Behinderung, Kultur und Norm. In einer museumsübergreifenden Sammelaktion wurden Objekte zusammengetragen, die das Verhältnis dieser drei Begriffe zueinander hinterfragen.
Die Diskussion rund um Grenzen zwischen «Normalem» und «Abnormalem» kommt zu kurz, finden Sandra Hughes von der Abteilung Kultur Basel-Stadt und Martin Haug von der Fachstelle «Gleichstellung von Menschen mit einer Behinderung». Seit einigen Jahren arbeiten die beiden mit Museen im Kanton Basel Stadt zusammen, und versuchen, auf das Thema Behinderung aufmerksam zu machen.
Für ihr jüngstes Projekt wurden 88 Gegenstände und ihre Geschichten gesammelt. Ihre Ansprechspersonen in den einzelnen Museen, die Fachleute für Bildung und Vermittlung, durchstreiften die Sammlungen und Depots nach passenden Gegenständen.
Medizin aus einer schimmligen Probe
Unförmige Glasfläschchen aus dem Pharmaziemuseum, Scherenschnitte von Henri Matisse, Gemälde aus den Museumsdepots, die angefangen, und nicht fertiggestellt wurden – die inhaltliche und formale Vielfalt der Objekte ist gross.
Die Gegenstände werden nicht ausgestellt. Stattdessen wurden die 88 Objektgeschichten auf Tischsets und Faltflyer gedruckt, die nun in Restaurants und an anderen öffentlichen Orten verteilt werden, zudem gibt es eine Facebook Seite dazu, die zur Diskusson anregen will. Dabei werden Objekte in den Fokus gerückt, die unsere Idealvorstellungen und Normen auf irgendeine Art und Weise hinterfragen.
Verstaubte Objekte, die während Jahren im Depot lagen, kommen nun doch noch zu einem prominenten Auftritt.

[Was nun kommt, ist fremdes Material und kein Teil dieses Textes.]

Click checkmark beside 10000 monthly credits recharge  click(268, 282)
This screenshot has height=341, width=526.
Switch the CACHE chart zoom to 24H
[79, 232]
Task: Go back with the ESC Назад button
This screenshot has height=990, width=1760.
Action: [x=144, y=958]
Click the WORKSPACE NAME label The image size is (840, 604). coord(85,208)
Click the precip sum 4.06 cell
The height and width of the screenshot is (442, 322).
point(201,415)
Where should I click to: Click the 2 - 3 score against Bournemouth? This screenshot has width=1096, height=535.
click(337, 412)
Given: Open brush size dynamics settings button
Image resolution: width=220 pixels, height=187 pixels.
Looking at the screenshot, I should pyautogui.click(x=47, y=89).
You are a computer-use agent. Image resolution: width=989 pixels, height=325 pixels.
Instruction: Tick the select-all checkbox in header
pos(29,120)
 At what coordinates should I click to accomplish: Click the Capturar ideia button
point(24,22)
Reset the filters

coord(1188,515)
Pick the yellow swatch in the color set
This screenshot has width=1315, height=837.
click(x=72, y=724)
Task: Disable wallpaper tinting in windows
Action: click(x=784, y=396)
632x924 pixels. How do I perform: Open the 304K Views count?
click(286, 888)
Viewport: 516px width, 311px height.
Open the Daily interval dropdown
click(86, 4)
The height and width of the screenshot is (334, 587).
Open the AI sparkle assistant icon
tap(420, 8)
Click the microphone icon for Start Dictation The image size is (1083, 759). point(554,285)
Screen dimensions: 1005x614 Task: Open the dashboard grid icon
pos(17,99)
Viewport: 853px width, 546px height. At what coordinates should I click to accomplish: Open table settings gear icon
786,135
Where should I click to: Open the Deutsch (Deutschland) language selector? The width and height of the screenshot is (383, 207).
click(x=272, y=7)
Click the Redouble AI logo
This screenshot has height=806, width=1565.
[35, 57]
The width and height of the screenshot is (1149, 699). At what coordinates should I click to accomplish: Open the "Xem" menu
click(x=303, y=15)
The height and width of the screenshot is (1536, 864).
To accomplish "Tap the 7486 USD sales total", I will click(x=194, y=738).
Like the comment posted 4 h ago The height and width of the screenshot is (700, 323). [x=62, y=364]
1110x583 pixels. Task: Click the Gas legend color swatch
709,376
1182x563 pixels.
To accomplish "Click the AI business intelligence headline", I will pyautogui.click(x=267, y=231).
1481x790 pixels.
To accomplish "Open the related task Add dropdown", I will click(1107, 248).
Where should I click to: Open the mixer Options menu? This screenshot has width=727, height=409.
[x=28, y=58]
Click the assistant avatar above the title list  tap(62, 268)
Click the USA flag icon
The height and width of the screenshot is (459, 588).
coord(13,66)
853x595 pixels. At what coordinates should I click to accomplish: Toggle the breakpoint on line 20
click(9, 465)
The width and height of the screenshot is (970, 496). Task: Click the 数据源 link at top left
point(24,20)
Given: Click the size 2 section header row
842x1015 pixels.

Es sind aber auch sehr bekannte Stücke dabei. Etwa von Henri Rousseau, dessen flächige, wilde Malereien zu seiner Zeit als «primitiv» und «technisch mangelhaft» gesehen wurden, und der heute als Vorreiter der Modernen Malerei gilt.
Über Behinderung sprechen, ohne zu «jammern»
«Etwas Abnormales, oder etwas, das ursprünglich als fehlerhaft galt, nahm im nachhinein häufig eine Vorreiterfunktion ein», sagt Hughes. Dies gelte nicht nur für die Kunst, sondern auch für die Wissenschaft: So wurde der Wirkstoff Penizillin durch eine von Schimmelpilz befallene Probe erfunden, die beinahe im Mülleimer landete.
Hughes findet das Projekt eine gute Art, das Thema Behinderung anzugehen, ohne zu «jammern» und allzu moralisch zu wirken. «Das Schöne am Projekt ist: Wir denken sehr viel über das Thema nach, ohne das Wort Behinderung überhaupt zu erwähnen», sagt Haug.
«Behinderte Menschen sind Künstler – sie müssen eine wahnsinnige Kreativität an den Tag legen.»
Museen seien von Normen dominierte Institutionen – man dürfe meist nichts anfassen, auch nicht zu laut sein. Bei der Auswahl von Ausstellungsobjekten arbeiteten Museen häufig nach Kriterien der Ideale oder der Ästhetik. Hier sieht Haug eine Analogie zur Gesellschaft: Objekte, die einer gewissen Norm nicht entsprechen, werden meist ins Depot «verbannt», ebenso wie Menschen mit einer körperlichen oder psychischen Beeinträchtigung von der Gesellschaft ausgeschlossen werden.
«Wir wollen die Museen darauf aufmerksam machen, dass die Grenze zwischen normal und abnormal, brauchbar und unbrauchbar, perfekt und imperfekt fliessend ist», sagen Hughes und Haug – und dass das Ausloten dieser Grenzen von grossem Interesse sei, auch für das kulturelle Schaffen.
Haug sieht eine Schnittstelle von Behinderung und Kunst. «Behinderte Menschen sind für mich Künstlerinnen und Künstler. Täglich müssen sie eine wahnsinnige Kreativität an den Tag legen, um all die Hindernisse zu bewältigen, denen sie begegnen.»